Mandiant’s Chief Technology Officer, Charles Carmakal, stated that the company has investigated various matters where adversaries planted insiders, bribed employees, or physically entered buildings to facilitate cyberattacks. While this tactic is not entirely new, its application by the Silent Ransom Group represents a novel combination of methods aimed at bypassing standard digital security controls.
The gang also utilises traditional social engineering techniques, including phishing emails and follow-up phone calls. Hackers pretend to be IT support to trick victims into granting remote access via screen-sharing applications such as Zoom or Microsoft Teams. Once access is granted, they bypass security controls to install tools or steal data directly.

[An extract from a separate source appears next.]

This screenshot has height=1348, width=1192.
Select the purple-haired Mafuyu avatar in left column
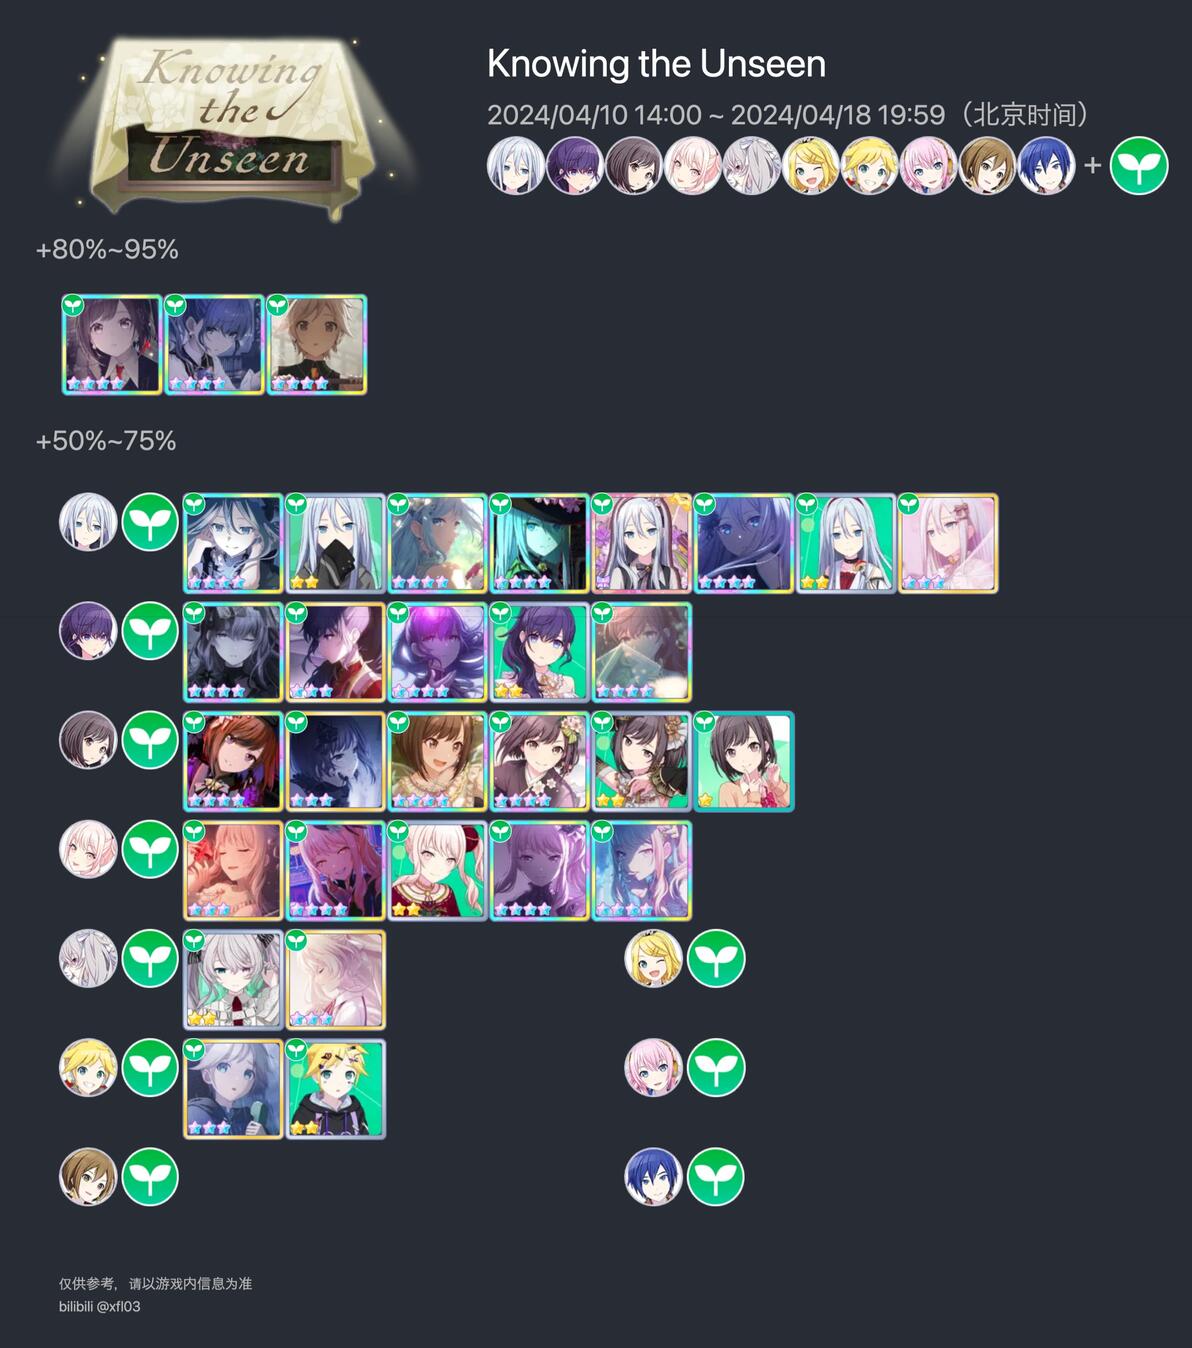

In cases where victims do not reach an agreement, the hackers email threats to notify employees, partners, and customers before publishing the stolen data. Google’s report highlights that the group builds trust under the guise of addressing security issues or aiding with corporate data migration projects to guide target behaviour.
This incident underscores a growing willingness among cybercriminals to take crimes one step further by mixing traditional hacking techniques with physical intrusions. The warning serves as a critical alert for legal institutions and other high-value targets to remain vigilant against both digital and physical security breaches.